From the listing below, extract each line containing the string "zoom".

[Listed entries]

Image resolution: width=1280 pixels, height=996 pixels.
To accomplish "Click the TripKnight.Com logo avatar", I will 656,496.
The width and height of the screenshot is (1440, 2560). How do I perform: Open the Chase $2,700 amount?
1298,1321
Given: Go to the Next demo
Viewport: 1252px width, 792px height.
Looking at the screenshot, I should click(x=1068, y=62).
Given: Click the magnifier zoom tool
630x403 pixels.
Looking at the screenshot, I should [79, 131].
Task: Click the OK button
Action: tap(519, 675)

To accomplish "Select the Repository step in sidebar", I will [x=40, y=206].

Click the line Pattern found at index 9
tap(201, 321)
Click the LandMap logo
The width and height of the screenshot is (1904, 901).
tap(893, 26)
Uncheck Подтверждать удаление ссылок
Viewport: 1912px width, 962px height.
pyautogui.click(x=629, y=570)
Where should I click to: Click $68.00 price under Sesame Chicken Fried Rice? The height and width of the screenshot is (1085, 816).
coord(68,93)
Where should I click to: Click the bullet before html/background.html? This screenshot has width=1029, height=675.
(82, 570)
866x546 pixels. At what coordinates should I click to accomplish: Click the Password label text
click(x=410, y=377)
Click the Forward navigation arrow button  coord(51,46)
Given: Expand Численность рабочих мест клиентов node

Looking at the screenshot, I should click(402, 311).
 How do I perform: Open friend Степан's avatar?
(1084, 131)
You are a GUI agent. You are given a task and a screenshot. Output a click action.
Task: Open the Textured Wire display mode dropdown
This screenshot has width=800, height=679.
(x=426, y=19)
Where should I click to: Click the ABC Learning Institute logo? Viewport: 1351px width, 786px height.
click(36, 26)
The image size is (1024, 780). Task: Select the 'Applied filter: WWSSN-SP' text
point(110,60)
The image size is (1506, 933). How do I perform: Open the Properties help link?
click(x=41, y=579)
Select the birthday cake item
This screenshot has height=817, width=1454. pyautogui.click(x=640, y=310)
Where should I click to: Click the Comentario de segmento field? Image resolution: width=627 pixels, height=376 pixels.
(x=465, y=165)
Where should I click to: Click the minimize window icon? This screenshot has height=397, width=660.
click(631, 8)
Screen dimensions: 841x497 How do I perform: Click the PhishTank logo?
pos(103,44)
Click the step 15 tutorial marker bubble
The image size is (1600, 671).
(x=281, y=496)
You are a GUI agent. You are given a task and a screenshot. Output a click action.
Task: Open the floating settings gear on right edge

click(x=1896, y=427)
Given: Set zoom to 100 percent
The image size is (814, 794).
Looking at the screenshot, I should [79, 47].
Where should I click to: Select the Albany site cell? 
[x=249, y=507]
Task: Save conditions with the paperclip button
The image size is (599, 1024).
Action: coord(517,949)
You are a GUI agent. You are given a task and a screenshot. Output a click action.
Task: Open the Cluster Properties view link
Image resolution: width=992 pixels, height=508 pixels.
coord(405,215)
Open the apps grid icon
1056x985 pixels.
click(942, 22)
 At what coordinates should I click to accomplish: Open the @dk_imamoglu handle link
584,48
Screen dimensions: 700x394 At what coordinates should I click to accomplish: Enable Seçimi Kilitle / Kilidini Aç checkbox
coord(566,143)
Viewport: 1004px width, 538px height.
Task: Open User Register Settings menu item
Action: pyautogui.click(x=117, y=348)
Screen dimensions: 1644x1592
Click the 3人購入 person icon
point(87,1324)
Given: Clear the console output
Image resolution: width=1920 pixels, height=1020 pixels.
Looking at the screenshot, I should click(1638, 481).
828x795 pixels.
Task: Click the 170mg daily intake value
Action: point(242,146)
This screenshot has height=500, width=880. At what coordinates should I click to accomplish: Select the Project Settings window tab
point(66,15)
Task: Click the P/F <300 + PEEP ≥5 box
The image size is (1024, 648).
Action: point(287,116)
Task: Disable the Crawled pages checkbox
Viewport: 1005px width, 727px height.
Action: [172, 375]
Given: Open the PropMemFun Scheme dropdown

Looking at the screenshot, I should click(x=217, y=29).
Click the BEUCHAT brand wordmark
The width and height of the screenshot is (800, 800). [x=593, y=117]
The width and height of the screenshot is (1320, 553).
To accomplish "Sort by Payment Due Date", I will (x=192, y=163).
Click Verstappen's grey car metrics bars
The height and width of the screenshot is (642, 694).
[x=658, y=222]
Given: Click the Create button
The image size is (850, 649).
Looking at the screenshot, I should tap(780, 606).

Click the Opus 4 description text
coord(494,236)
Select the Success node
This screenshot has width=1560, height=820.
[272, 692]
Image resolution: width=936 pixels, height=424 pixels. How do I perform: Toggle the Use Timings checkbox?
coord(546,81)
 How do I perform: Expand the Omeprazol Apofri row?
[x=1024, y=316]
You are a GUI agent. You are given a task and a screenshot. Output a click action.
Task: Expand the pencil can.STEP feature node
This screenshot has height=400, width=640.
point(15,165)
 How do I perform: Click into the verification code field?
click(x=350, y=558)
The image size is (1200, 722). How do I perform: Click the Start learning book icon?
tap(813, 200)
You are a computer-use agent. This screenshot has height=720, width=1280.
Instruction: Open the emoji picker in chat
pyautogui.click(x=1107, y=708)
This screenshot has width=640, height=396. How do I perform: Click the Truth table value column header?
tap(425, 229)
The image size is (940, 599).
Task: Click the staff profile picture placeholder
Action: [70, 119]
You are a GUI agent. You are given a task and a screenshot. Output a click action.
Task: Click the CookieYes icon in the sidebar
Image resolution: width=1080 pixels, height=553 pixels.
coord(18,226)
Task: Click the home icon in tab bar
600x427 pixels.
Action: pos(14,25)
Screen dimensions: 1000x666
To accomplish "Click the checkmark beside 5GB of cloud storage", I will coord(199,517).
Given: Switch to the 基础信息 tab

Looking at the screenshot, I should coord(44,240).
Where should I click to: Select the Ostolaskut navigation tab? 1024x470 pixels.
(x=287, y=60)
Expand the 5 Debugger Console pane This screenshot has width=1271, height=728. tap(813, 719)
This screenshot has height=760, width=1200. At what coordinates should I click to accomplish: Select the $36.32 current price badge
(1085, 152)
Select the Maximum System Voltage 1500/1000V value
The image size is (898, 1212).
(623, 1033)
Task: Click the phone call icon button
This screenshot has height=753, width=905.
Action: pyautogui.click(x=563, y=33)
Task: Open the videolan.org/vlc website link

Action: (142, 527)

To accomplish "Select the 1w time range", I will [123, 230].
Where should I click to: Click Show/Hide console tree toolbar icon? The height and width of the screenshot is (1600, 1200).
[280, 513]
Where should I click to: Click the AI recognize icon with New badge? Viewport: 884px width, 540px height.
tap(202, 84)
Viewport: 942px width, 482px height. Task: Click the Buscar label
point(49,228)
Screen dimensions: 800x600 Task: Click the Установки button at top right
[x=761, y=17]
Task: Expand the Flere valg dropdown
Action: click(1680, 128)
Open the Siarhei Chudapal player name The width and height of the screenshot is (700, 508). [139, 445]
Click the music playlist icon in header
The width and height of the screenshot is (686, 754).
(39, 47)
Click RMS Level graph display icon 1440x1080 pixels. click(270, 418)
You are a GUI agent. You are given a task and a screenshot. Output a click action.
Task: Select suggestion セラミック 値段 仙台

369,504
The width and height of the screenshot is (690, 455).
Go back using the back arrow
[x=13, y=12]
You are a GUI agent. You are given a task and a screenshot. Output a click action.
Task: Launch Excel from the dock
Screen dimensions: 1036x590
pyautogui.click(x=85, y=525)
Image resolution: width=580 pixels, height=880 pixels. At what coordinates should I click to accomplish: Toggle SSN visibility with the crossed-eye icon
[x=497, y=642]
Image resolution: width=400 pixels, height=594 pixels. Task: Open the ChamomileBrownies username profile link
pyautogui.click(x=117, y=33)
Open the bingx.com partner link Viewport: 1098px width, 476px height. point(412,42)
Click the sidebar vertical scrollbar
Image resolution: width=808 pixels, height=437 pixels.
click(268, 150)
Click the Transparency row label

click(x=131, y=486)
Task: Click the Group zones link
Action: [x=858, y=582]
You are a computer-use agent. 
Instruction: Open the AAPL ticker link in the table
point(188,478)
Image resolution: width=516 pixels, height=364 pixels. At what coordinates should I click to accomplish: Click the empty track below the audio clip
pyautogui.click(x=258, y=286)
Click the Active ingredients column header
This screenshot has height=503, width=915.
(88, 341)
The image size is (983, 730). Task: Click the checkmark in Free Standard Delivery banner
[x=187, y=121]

[/Listed entries]

__Task output__.
Given: Click the magnifier zoom tool
Given: Set zoom to 100 percent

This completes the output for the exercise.